人気パズル「数独」の父が語る、子供を夢中にさせるヒント

日本の子供はスピード至上主義
鍜治 真起 プロフィール

あきらめる力が大切

私は今、各国の幼稚園から小学校、中学校、高校、大学を回って、いろいろなパズルを披露しています。そこで感じることは、パズルって「集中力(コンセントレーション)」「あきらめ力(ランアウェイ)」を養うなあということ。

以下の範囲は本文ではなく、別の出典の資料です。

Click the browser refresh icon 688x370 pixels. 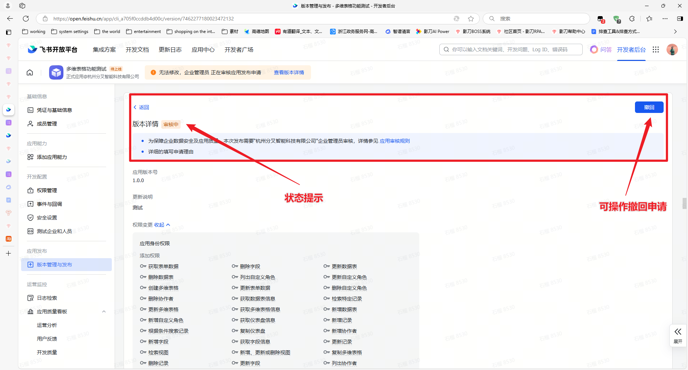pos(26,19)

数独をしていると壁にぶつかることがあります。うんうん唸ってようやく一つの数字が入ると、他の数字もスルスルと埋まる。けれども、また壁にぶち当たる。そんなときは、思い切ってあきらめてしまうといい。あきらめて違う枠に目を向けていると、突然ひらめくことがある。

 

また、国や文化によって、子供たちのパズルへの取り組み方や思考の違いを感じることもあります。

photo by gettyimages

大雑把に言うと、日本、中国、韓国は、早解き指向。スピーディーに解きたい。上達指向が根づいているからです。そうすると、見誤りでまちがうことになり、一極集中ではなく。大局観が必要、となります。

一方で、スペイン、南米はのんびり指向。難しい問題に進むことはありません。プールの横で、ゆっくり易しい問題を1問。サッカー観戦の前後に、またさらに1問。ただ、共通なのは、1問を解き終えたときの達成感です。同じ喜びなのです。緊張と弛緩のやりとりを楽しんでいるのでしょう。